HP’s December 3rd announcement marks the end of an era for one of the most loved storage systems in the market, the EVA. When a product has seen over 110,000 installations and 10 years of acceptance, the replacement is always a tricky transition for the end users and the vendor. The end user is faced with changing processes and procedures, while the vendor is training the field / channel and protecting their turf. However, for the channel it is an opportunity. Most channel partners have long term relationships with their clients on which they have built their business. This has been done with the understanding that relationships are not built on a transaction, but a long term commitment to the client’s business, where they have provided advice, products and support across many technologies.

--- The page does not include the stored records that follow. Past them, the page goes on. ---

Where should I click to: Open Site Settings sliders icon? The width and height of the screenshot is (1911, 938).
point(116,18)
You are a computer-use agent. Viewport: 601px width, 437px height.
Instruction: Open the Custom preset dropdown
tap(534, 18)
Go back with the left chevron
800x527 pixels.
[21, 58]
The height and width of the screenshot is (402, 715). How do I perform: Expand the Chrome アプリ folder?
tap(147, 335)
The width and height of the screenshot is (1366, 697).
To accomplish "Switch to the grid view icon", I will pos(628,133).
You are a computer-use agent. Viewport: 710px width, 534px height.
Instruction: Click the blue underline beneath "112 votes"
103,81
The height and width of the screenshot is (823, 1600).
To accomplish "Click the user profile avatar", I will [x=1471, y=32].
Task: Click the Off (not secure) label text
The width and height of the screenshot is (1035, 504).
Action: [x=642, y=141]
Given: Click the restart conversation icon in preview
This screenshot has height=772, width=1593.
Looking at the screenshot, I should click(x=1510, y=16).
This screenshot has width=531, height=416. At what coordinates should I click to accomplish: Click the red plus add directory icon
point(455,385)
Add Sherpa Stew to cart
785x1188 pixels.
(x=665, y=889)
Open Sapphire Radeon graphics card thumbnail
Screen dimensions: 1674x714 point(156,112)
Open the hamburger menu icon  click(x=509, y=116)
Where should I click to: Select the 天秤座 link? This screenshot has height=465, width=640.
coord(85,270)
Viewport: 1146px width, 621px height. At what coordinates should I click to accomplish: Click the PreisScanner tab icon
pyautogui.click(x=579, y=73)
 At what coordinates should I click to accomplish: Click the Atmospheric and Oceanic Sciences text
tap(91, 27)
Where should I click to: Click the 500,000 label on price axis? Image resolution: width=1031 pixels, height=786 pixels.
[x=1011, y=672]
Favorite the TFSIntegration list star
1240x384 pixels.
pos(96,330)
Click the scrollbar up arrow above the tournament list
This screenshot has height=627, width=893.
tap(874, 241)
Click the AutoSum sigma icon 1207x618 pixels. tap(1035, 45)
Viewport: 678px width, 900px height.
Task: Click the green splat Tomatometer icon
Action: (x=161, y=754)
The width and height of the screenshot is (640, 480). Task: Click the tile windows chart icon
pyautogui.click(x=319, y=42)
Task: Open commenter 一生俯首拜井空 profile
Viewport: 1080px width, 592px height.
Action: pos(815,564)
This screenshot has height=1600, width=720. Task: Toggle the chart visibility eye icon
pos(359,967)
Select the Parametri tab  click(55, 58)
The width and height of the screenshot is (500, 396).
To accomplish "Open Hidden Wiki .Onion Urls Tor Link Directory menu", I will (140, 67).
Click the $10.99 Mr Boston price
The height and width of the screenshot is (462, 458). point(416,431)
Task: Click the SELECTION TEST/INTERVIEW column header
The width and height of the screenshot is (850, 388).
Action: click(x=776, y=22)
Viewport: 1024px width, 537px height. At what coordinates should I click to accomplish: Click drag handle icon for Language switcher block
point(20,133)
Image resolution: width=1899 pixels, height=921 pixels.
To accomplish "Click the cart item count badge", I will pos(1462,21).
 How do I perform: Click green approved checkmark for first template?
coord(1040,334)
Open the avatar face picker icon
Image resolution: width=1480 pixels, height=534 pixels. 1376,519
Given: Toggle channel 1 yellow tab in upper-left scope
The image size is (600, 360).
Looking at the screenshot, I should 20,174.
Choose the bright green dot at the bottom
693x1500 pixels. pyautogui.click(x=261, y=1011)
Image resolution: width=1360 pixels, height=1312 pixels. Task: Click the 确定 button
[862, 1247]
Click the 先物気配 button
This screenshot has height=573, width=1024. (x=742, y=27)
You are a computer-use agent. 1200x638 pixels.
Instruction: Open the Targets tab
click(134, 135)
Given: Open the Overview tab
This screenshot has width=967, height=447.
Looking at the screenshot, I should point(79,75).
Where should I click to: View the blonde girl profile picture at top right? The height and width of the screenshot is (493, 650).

Enter in the EVA, one of the original virtual storage devices that has been a sweet, profitable product line for the partner. All technology must come to its end with tired architecture and depreciated values. So, at last, HP has a direction for those firms who are ready to migrate off the EVA — the 3Par StoreServ 7000. It carries the bells and whistles of the big daddy 3Par (all the advanced efficiency / performance boosters: tiering, VMware APIs, flash, pooling, thin provisioning and more), scaled down in size and price to meet the needs of the mid-market. HP has appropriately focused on easing the migration (see the tools and guides on process and migration), and training of the channel. While much more still needs to be done (demo units in the field, online play time for the channel partner SE’s) over the next few years we will see most of the 110,000+ units migrate.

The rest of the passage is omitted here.